Başka bir deyişle, koku alma siniri, bir ucu dış dünyayla, diğer ucu beyinle doğrudan temas halinde olan nöronlardan oluşur.

Ne zaman saptanabilir bir molekül veya koku verici bir koku alma reseptörüne bağlansa, küçük bir elektrik darbesi üretir. Bu akımlar beynin karmaşık ağına girdikçe, kokuyu hızla (bazen sadece iki veya üç sinaps içinde, saniyenin onda biri gibi bir sürede) algılayabilir.
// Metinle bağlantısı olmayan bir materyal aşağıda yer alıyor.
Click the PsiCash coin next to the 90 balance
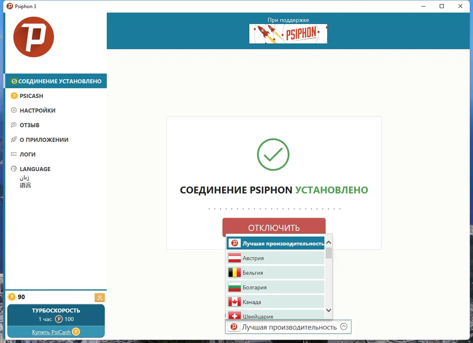This screenshot has width=473, height=343. [x=12, y=297]
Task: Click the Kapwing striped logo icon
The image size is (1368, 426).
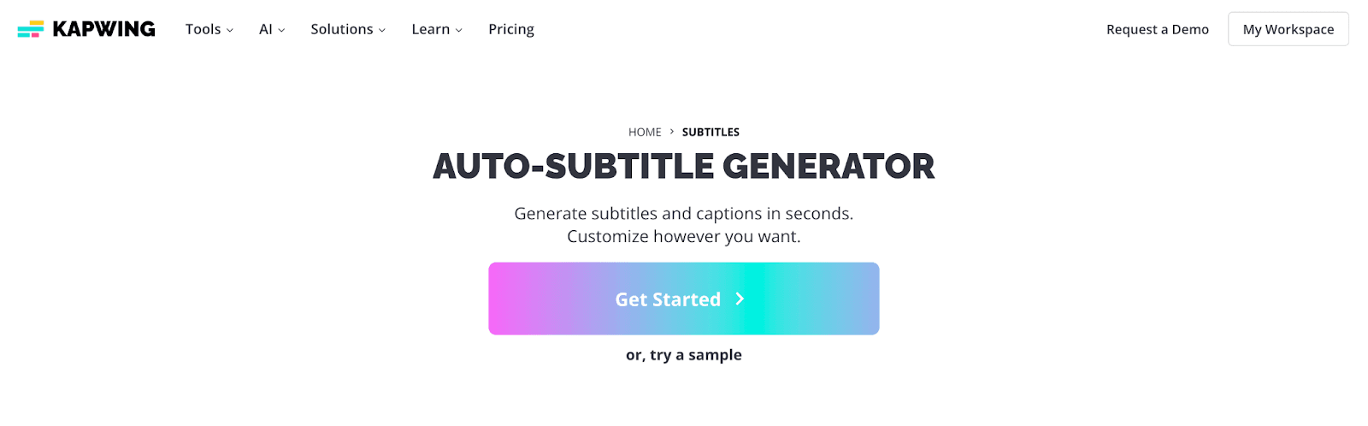Action: pyautogui.click(x=31, y=29)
İnsan beyni kaç kokuyu ayırt edebilir? Yakın zamana kadar, çoğu bilim insanı 10.000 gibi bir şey söylerdi; bununla birlikte, yeni araştırmalar çok daha büyük bir sayı, belki de bir trilyon önermektedir. Bunun sadece 400 reseptör hücre tipinden gelen mesajlarla nasıl mümkün olduğu bir sır olarak kalıyor ve beynin bilgi işlem gücünün bir kanıtı.